X+ -O-CH3 + H2O CH3OH + OH- + X+ (with X= Na+ or K+)
One mol of sodium or potassium methanolate (54.02 g or 70.13 g) yields one mol of methanol (32.04 g) and sodium- or potassium hydroxide (40 g or 56.11 g) respectively.
Due to the very high pKa-value of methanol of 15.5 (Friedrich, Sonnefeld, and Jansen, 1998), the equilibrium is on the side of the reaction products. Toxicological and ecotoxicological studies of methanol and sodium and potassium hydroxide are therefore relevant for these products as well.
The main toxicological characteristic is the corrosivity to skin and mucous membranes that warrants strict exposure controls. The corrosivity also determines the maximum tolerable dose in any animal experiment. The maximum applicable dose level of methanol derived from the methanolates will therefore be considerably lower in experiments with methanolates than in experiments with methanol itself.
In the environment, both effects through pH-changes by the hydroxides, and effects of methanol need to be considered.

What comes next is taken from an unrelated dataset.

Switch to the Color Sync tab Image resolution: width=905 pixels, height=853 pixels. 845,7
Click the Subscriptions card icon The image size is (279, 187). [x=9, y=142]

Methanol exhibits potential hazardous properties for human health (neurological effects, CNS depression, ocular effects, reproductive and developmental effects, and other organ toxicity). The effects of methanol on the CNS and retina in humans only occur at doses at which formate accumulates due to a rate-limiting conversion to carbon dioxide. In primates, formate accumulation was observed at methanol doses greater than 500 mg/kg bw (which would require a sodium methanolate dose of more than 840 mg/kg bw and a potassium methanolate dose of greater than 1000 mg/kg bw). Repeated exposure to such high dose levels, of methanolates, that are already in the acutely toxic range is highly unlikely due to their corrosive properties. The only exposure situation for sodium and potassium methanolate that could perhaps lead to methanol and formate blood levels resulting in acute neurophysiological and visual disturbances would be accidental dermal exposure to corrosive concentrations that could lead at the same time to an uptake of toxic amounts of methanol through the skin.